Transcribe the lines below exactly, beginning with the line that holds "Where should I click to: Click detail" and ending with the final line, both included. Pictures are to be left out.
=-=-=-=-=
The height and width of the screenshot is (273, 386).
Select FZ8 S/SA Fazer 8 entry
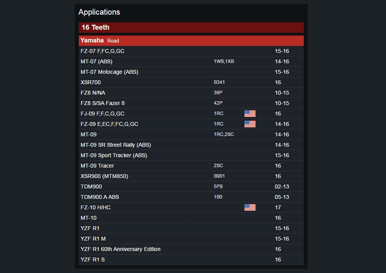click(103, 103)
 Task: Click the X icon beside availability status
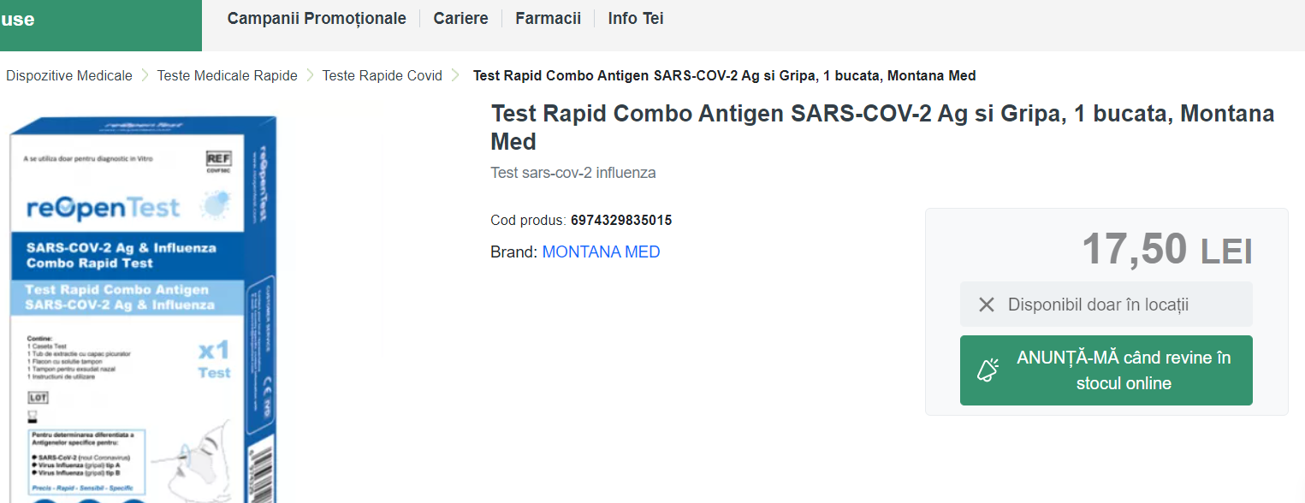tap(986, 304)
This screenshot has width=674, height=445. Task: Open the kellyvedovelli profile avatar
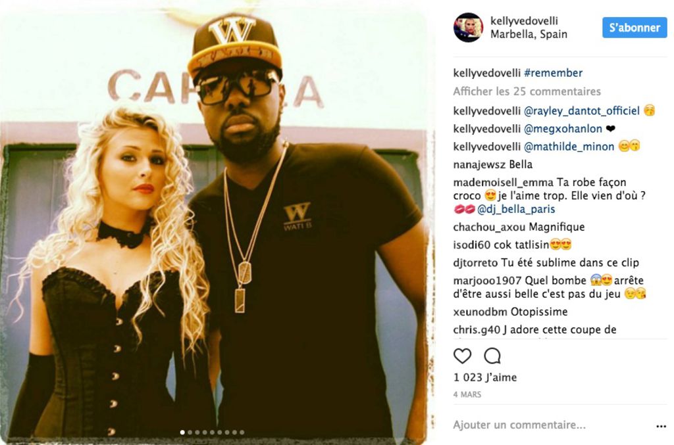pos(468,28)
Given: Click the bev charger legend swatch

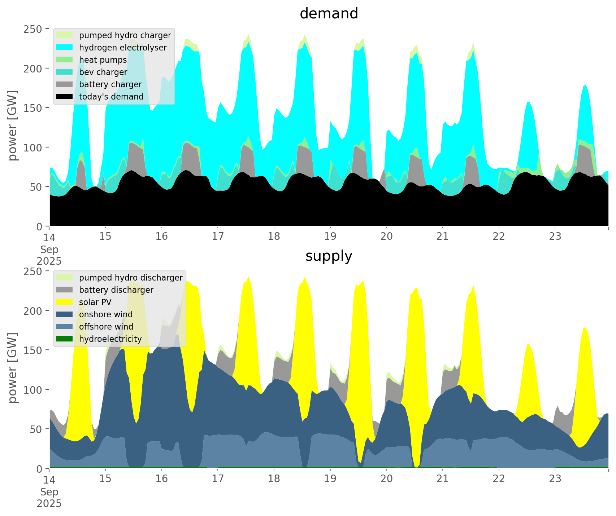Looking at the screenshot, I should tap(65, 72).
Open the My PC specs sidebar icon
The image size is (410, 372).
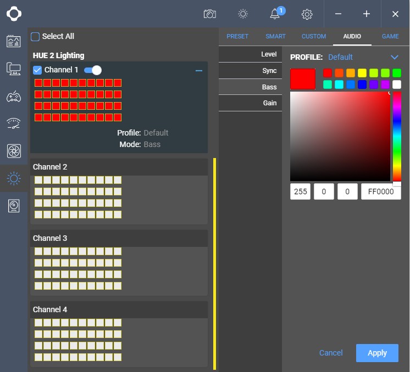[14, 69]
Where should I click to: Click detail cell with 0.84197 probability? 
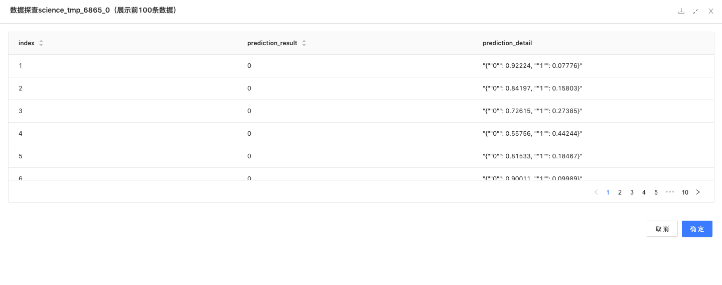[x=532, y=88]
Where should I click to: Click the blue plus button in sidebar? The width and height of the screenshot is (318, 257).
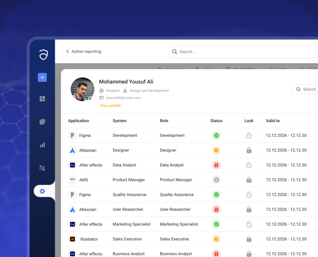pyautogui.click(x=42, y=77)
=-=-=-=-=
__Task answer__.
Where should I click to: Click detail cell with 0.84197 probability? 
[x=532, y=88]
Where should I click to: Click the blue plus button in sidebar? The width and height of the screenshot is (318, 257).
pyautogui.click(x=42, y=77)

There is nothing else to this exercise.